Die fünf Hemmungen zu überwinden, ist eine lebenslange Aufgabe. Warum das so schwer ist, liegt in der Struktur des Menschen selbst: in seiner mangelnden Bewusstheit, Unkonzentriertheit, dem Ich-haften Begehren und der Ablehnung, also dem Egoismus, der mangelnden Einsicht in die Tatsachen des Lebens, Leerheit, Vergänglichkeit und Leidhaftigkeit aller Dinge, der mangelnden Einsicht in die Gesetze von „Ursache und Wirkung“ und der „Bedingten Entstehung“.

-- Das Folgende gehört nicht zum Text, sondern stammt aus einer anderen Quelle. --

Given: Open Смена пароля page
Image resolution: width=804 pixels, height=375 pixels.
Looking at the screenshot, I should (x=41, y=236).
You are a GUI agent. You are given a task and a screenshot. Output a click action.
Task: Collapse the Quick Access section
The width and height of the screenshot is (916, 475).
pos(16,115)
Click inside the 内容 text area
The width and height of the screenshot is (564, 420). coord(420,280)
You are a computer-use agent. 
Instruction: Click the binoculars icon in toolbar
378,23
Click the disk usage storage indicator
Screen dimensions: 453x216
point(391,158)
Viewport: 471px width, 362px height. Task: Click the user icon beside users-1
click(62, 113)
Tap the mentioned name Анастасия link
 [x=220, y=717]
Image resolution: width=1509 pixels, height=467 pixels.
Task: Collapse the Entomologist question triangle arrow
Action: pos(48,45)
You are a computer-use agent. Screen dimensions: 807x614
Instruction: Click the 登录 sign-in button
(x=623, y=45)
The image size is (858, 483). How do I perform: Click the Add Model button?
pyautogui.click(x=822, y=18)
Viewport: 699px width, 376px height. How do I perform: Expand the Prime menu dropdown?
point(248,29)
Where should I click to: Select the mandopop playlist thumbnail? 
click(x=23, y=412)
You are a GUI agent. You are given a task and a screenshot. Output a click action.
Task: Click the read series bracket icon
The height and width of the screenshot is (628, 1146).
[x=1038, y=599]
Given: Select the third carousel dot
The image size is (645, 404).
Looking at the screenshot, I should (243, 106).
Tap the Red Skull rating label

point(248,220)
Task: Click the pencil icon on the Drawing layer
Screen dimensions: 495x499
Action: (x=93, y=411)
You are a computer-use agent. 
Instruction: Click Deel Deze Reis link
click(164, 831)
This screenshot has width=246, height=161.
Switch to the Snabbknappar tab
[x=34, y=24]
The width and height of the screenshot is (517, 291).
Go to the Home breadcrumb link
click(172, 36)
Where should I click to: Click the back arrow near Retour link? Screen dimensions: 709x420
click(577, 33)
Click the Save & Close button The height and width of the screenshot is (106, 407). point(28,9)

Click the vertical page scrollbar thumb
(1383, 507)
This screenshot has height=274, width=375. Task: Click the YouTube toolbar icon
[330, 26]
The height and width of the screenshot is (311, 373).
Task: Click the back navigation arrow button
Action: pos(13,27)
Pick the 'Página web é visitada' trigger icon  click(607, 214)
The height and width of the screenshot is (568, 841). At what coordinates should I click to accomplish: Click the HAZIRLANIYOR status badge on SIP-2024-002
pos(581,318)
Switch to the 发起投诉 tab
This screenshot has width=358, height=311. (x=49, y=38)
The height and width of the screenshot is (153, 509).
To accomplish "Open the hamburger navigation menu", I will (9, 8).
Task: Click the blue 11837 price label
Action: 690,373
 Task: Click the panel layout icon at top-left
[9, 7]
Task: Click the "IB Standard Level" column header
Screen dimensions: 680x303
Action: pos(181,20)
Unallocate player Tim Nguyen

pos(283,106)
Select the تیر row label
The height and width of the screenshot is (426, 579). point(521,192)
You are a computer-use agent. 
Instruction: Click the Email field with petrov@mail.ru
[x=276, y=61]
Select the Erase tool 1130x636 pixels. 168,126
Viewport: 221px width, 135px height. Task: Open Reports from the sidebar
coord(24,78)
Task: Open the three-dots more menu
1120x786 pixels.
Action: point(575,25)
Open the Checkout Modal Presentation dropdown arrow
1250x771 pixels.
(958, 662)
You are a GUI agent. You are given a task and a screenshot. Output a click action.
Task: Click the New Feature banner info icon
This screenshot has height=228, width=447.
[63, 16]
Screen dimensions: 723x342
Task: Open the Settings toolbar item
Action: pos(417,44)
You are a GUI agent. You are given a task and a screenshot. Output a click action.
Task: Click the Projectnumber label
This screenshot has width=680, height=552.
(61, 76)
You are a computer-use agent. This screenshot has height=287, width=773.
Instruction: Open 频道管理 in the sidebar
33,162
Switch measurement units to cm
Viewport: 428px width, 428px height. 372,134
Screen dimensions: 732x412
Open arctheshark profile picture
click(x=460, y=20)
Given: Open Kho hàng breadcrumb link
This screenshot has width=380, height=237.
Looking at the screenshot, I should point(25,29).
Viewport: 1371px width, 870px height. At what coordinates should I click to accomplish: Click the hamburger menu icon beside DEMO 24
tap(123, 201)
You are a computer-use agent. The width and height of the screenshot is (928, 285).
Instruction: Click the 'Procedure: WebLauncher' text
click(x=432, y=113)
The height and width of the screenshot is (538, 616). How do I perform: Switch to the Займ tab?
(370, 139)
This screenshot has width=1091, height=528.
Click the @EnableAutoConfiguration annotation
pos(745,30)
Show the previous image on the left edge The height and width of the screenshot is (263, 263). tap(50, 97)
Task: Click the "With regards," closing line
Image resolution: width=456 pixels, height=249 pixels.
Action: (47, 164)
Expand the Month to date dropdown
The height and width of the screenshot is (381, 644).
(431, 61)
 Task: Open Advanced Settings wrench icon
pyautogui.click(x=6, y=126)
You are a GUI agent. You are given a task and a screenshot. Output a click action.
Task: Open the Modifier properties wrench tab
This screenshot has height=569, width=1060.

Das mag kompliziert klingen, ist es aber nicht. Praktiziert man buddhistisches Geistestraining, wird klar, wie richtig und logisch strukturiert es ist. Intellektuelles Verstehen alleine nützt ohnehin wenig. Da es nicht erdacht wurde, sondern aus der Erfahrung kommt, erschließt sich sein Wahrheitsgehalt nicht durch Denken, sondern durch kontinuierliche Übung. Immer wieder.
Die Übung für Freiheit
Jeder hat Probleme, weil er so lebt, wie er lebt. Durch angelernte Verhaltensweisen entstehen Krisen. Wäre man immer weise, käme man nicht in Schwierigkeiten, es ginge einem immer gut. Da man nicht weiß, was und wie man sich ändern soll, um nicht zu leiden, hat es wenig Sinn, darüber nachzudenken, wie man aufhört zu leiden. Man weiß es ohnehin nicht. Wüsste man es, würden man ja nie leiden. Krisen bergen die Chance auf Änderung. In der Krise liegt die Lösung. Wie also geht man durch Krisen, beziehungsweise wie bereitet man sich auf die nächste vor? Immer in der gleichen Weise: Wenn ein Problem auftaucht, macht man nicht, was man immer gemacht hat. Man sagt nicht, die anderen sind schuld, das Leben ist ungerecht, man versucht nicht, das Problem und den Stress möglichst rasch loszubekommen, man läuft vor dem Problem, der Angst, dem Ärger, nicht weg. Man macht etwas Neues. Man versucht, das Problem, den Zweifel, die Unruhe bewusst zu erkennen. Erkennen – das ist der erste Schritt. Innehalten, ruhig bleiben – das ist der zweite Schritt. Das Problem anschauen, untersuchen – das ist der dritte Schritt. Unheilsames Verhalten ändern und heilsames entwickeln – das ist der vierte Schritt. Diese Übung ist keine Psychotherapie, sondern eine spirituelle, eine geistige Übung. Man übt geistige Konzentration, Innenschau und Untersuchung, man übt, nicht zu bewerten und zu beurteilen. Das ist man nicht gewohnt, aber es kann gelernt werden. Wenn man ihre Übung zu mühevoll findet, sollte man sich klar machen: Weiterhin das Gleiche tun, immer wieder leiden und unglücklich sein, ist weder sinnvoll noch weniger anstrengend. Genau das tut man in jenem alten Leben, das Buddha Samsara nennt. Hat man eine unheilsame Verhaltensweise, etwa Eifersucht, für immer überwunden, ist das nicht nur die neue Schiene, es kann einem auch wie die Wiedergeburt in ein neues Leben vorkommen. Man wird erstaunt sein, wie leicht, völlig anstrengungslos es nun ist, nicht mit Eifersucht zu reagieren. Hat man alle unheilsamen Bedingungen überwunden, lebt man in Nirvana, man ist ein Buddha geworden. |
Möge die Übung gelingen. Mögen Sie Freiheit finden.